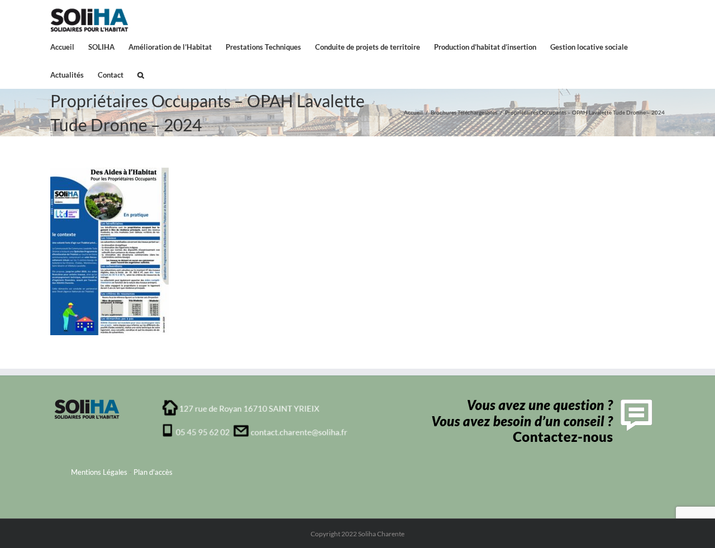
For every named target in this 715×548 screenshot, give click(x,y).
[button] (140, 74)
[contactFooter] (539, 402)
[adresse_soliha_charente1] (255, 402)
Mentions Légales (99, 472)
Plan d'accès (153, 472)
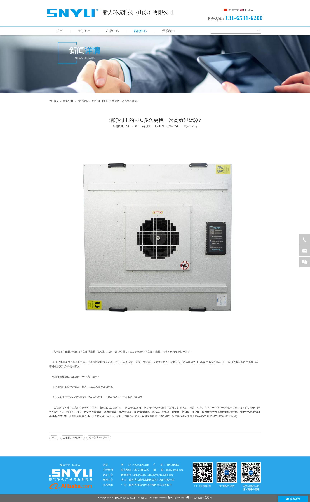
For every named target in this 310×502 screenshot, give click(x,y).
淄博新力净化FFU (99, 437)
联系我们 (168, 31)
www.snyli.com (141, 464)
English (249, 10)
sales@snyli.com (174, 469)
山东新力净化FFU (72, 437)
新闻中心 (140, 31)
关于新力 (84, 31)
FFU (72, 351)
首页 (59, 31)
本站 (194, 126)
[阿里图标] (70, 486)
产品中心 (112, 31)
----
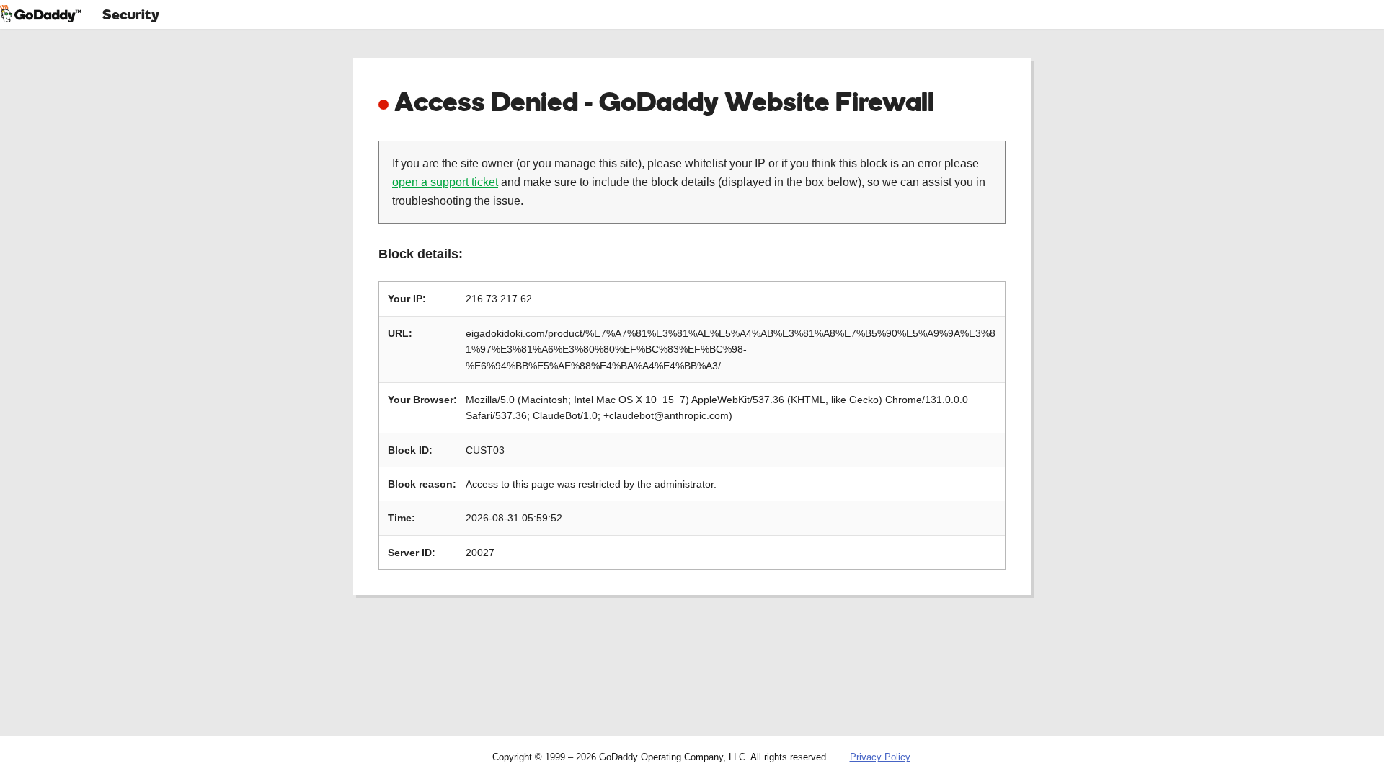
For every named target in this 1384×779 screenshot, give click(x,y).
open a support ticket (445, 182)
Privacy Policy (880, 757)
----
List each line of the material that contains the word "target".

▶ OUTPUT FOR THIS TASK
For every named target in this 715×548 screenshot, give click(x,y).
For every named target in this 310×502 screenshot, give click(x,y).
For every named target in this 1384×779 screenshot, give click(x,y).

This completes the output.